(ФРАГМЕНТ ДОКУМЕНТА):
-*-

Герман Мелвилл “Рай для холостяков и ад для девиц” (The Paradise of Bachelors and the Tartarus of Maids, 1855)
Изготовление бумаги в древней Японии
1. Обдирание лыка
2. Вымачивание лыка в воде
3. Разделение сырья на волокна
4. Погружение сита в ванну с бумажной массой
5. Сушка и разглаживание готовых листов
Представьте, что вы живете в Японии две тысячи лет назад. Вы посадили у дома несколько тутовых деревьев. Они выросли. Вы отламываете у них несколько веток и обдаете их кипятком, чтобы легче было ободрать лыко. Надрав лыка, высушиваете его, потом вымачиваете, мнете-трете, кладете пожариться на солнце. И видите, что вы на правильном пути – лыко делается светлее и мягче, начинает разделяться на волокна. Чтобы оно стало еще мягче, вы кипятите его и снова раскладываете на солнце. Потом долго и упорно молотите по нему деревянной колотушкой и, вдоволь намолотившись, кидаете в кадку с водой. Содержимое кадки тщательно перемешиваете, достаете и снова отбиваете колотушкой. Повторяете эту процедуру несколько раз и получаете в результате серую кашеобразную массу. Берете деревянную раму, на которую натянута мелкая сетка наподобие сита, погружаете эту конструкцию в кадку, зачерпываете из нее серую массу и, дав стечь лишней воде, трясете и покачиваете свое сито до тех пор, пока в нем не останется довольно плотная и тонкая, однородная на вид лепешка из вымоченных древесных волокон. Эту лепешку вы извлекаете их сита и выкладываете просушиться на деревянную доску. Когда лепешка подсохнет, вооружаетесь подходящим для ваших целей камнем и начинаете разравнивать и разглаживать ее – просто так или с добавлением какого-нибудь животного жира. Добившись желаемой гладкости и белизны, вы подравниваете края и с гордостью взираете на плод своих трудов. Вас можно поздравить: вы своими руками изготовили лист бумаги.

-*-

(ПРЕДОСТАВЛЕННЫЕ ЗАПИСИ):

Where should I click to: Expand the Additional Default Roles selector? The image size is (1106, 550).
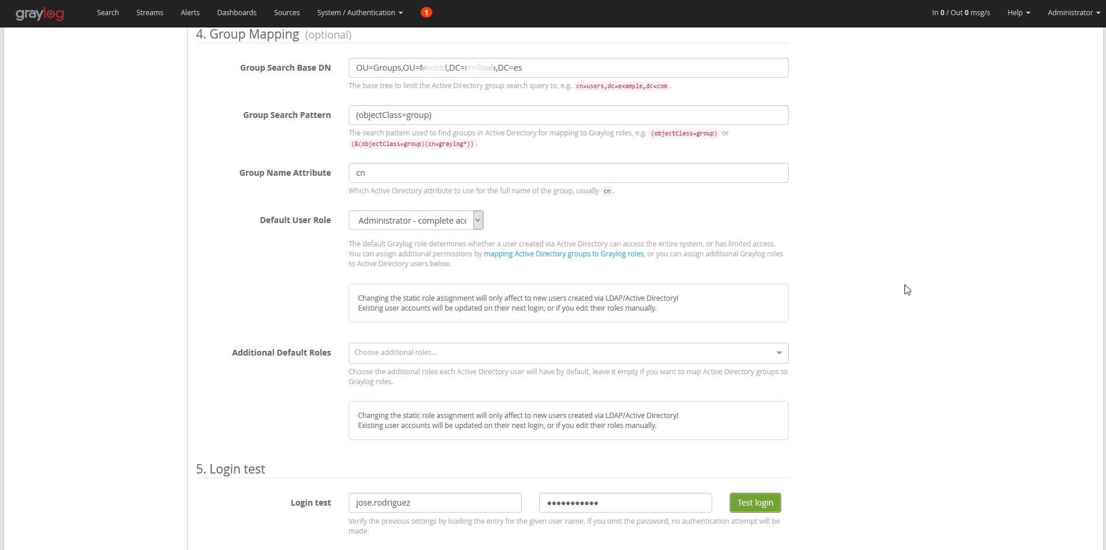pyautogui.click(x=568, y=353)
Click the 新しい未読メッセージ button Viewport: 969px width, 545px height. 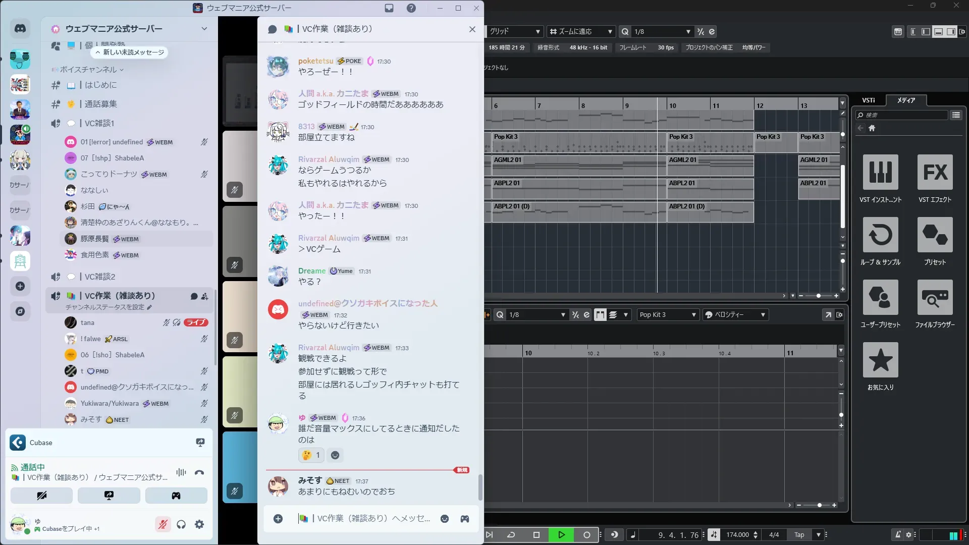[130, 52]
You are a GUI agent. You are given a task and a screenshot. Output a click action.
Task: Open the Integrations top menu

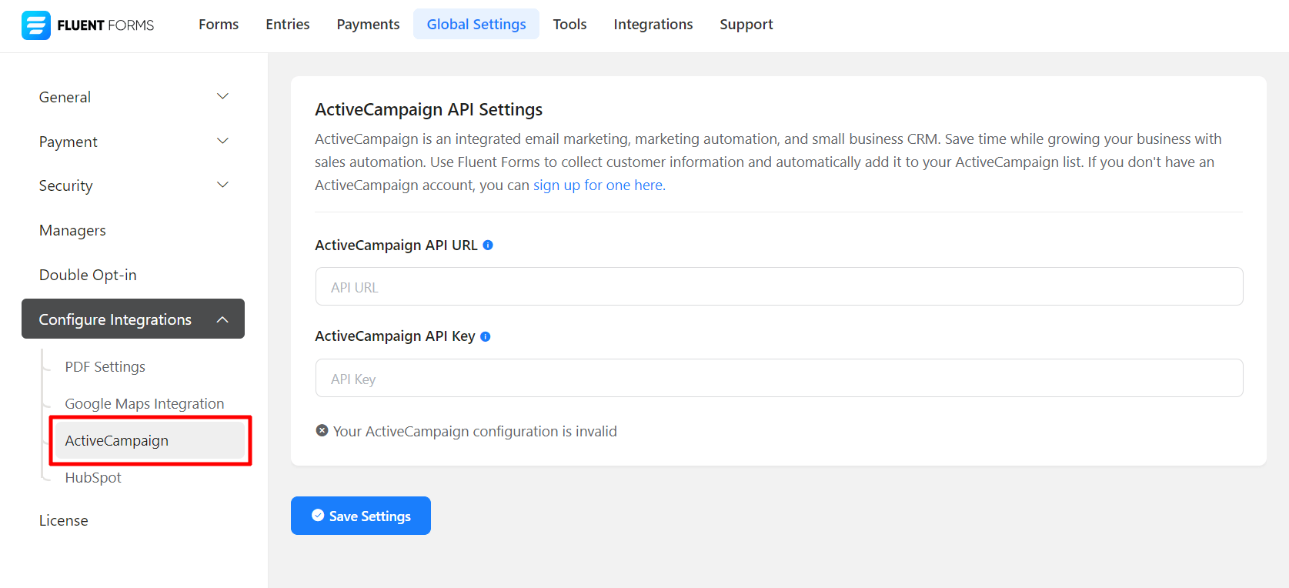pos(653,25)
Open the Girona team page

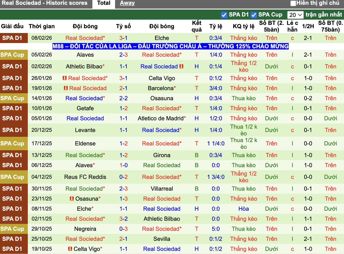tap(162, 155)
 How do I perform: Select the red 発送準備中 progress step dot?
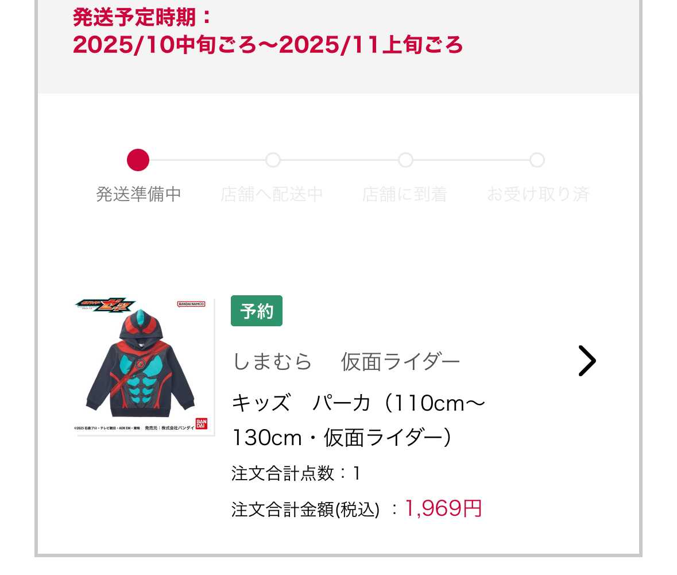pyautogui.click(x=138, y=160)
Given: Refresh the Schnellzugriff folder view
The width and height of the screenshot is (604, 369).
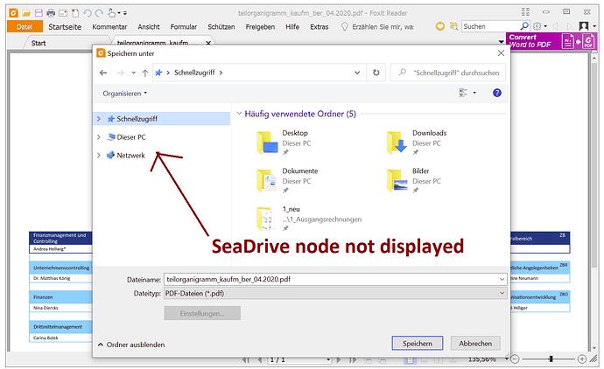Looking at the screenshot, I should (376, 73).
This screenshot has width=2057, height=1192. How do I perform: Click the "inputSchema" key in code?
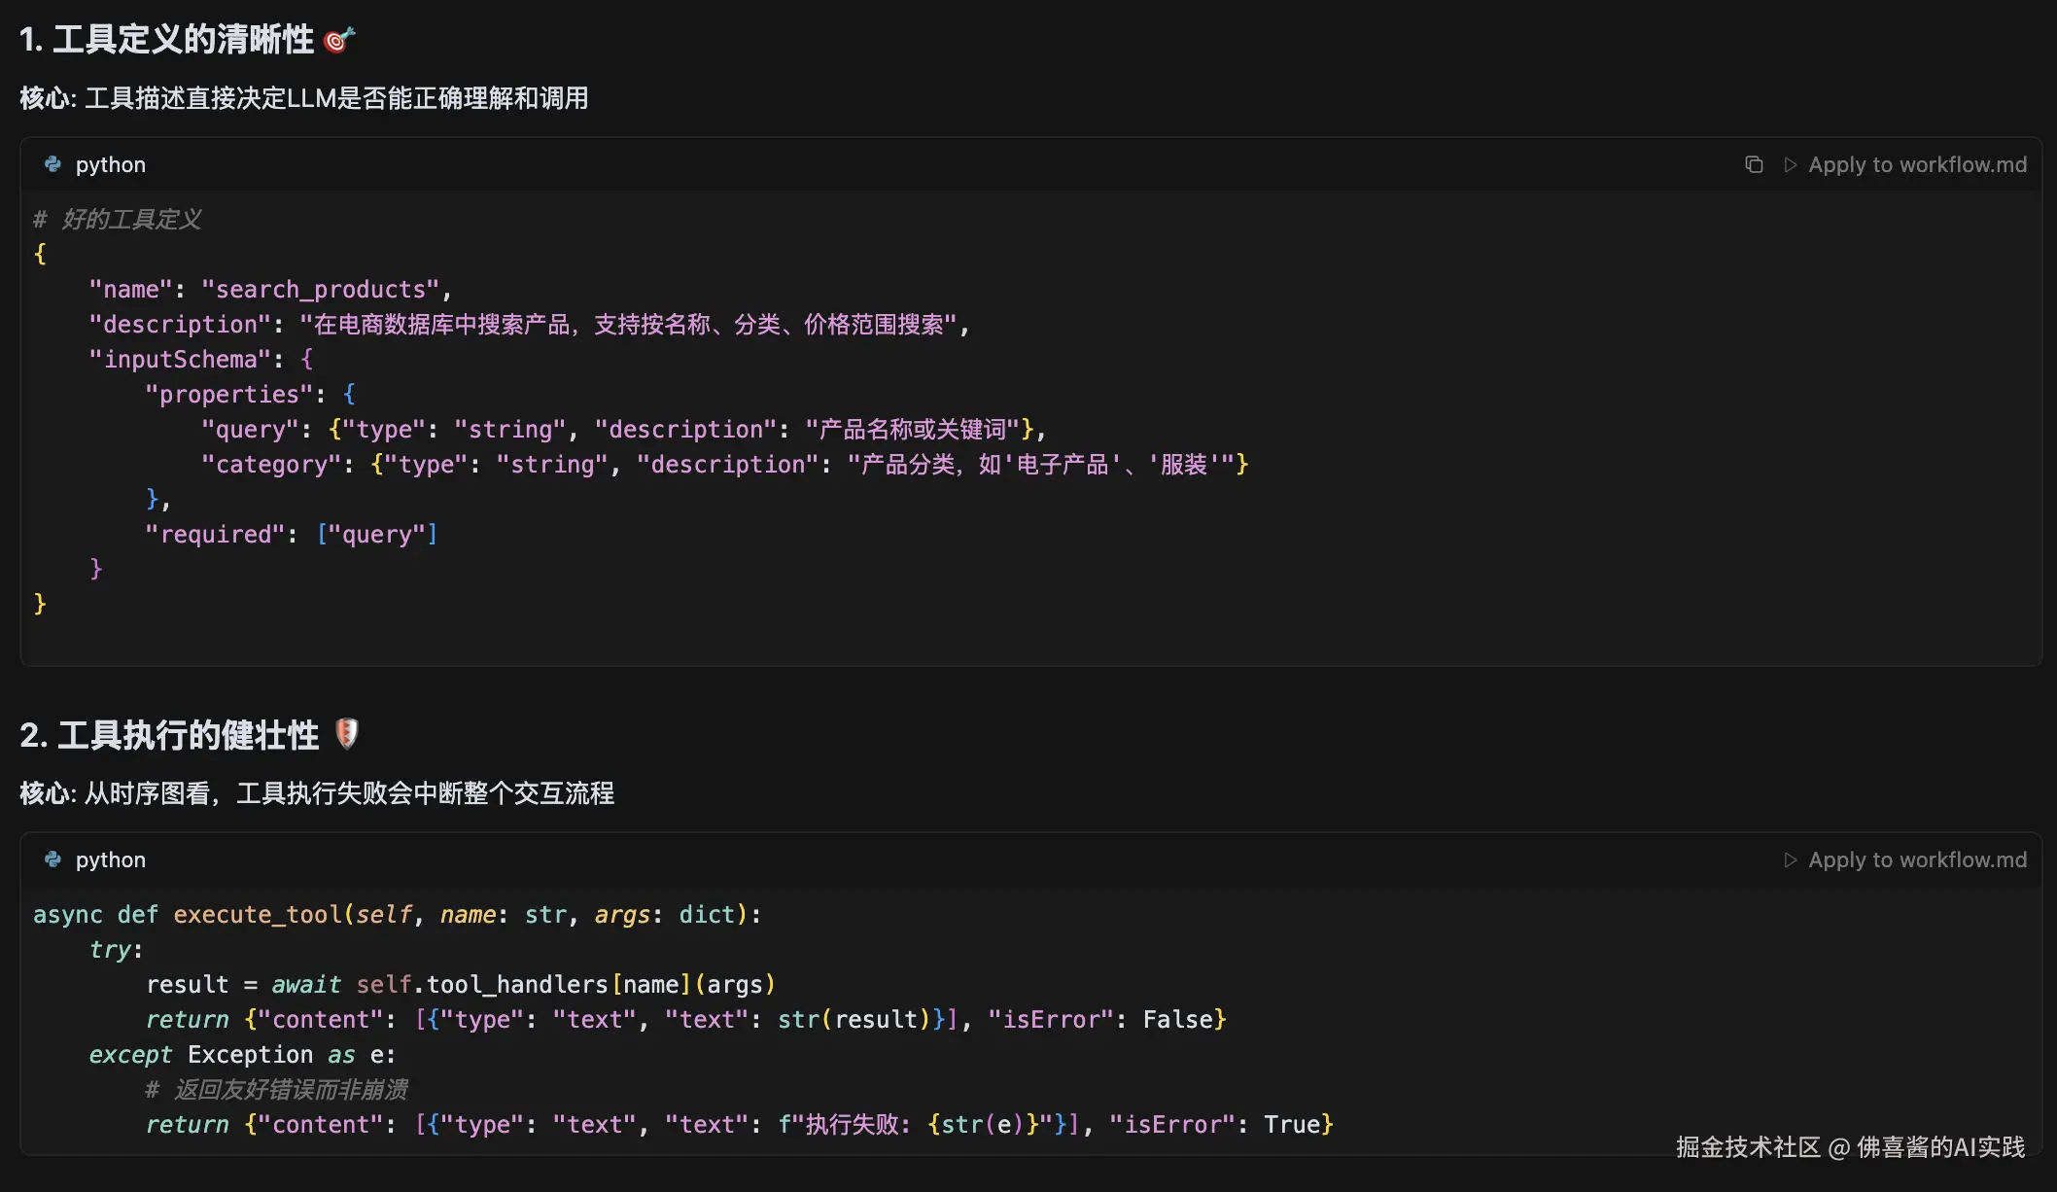pyautogui.click(x=180, y=359)

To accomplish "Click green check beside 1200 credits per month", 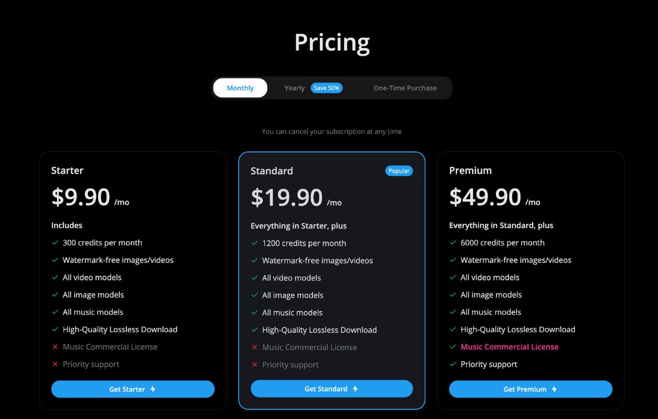I will tap(254, 244).
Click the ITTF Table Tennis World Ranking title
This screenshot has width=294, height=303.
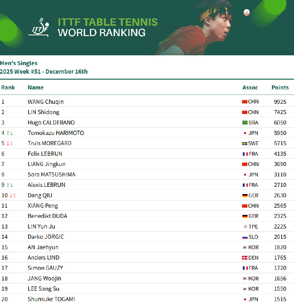[107, 27]
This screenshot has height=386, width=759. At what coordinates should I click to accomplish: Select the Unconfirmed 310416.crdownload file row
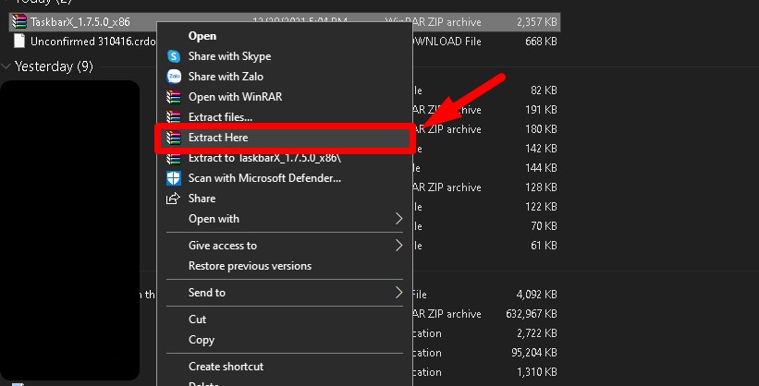(85, 42)
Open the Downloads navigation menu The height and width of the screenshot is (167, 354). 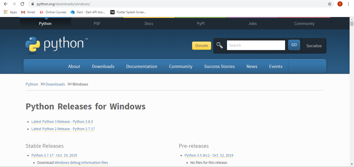(103, 66)
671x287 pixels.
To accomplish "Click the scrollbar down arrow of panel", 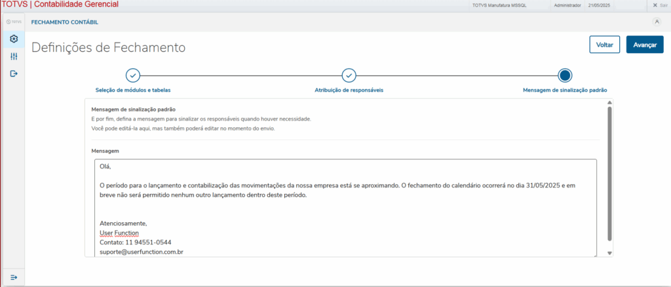I will click(609, 253).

-*-

(ЗАДАНИЯ ДЛЯ ВЫПОЛНЕНИЯ):
(a) Каким инструментом, согласно тексту об изготовлении бумаги, молотят по лыку?
(b) Оформите в виде нумерованного списка строки записей, начиная со строки с «You are a GUI» и заканчивая строкой с «Looking at the» включительно. Пустые строки пропустите, а изображения в ответ не включайте.
Текст об изготовлении бумаги и записи представляют собой отдельные, не связанные между собой материалы.

(ОТВЕТЫ К УПРАЖНЕНИЮ):
(a) Деревянной колотушкой.

(b)
1. You are a GUI agent. You are given a task and a screenshot. Output a click action.
2. Task: Open the Integrations top menu
3. pos(653,25)
4. Open the Girona team page
5. tap(162, 155)
6.  How do I perform: Select the red 発送準備中 progress step dot?
7. pyautogui.click(x=138, y=160)
8. Given: Refresh the Schnellzugriff folder view
9. The width and height of the screenshot is (604, 369).
10. Looking at the screenshot, I should (376, 73).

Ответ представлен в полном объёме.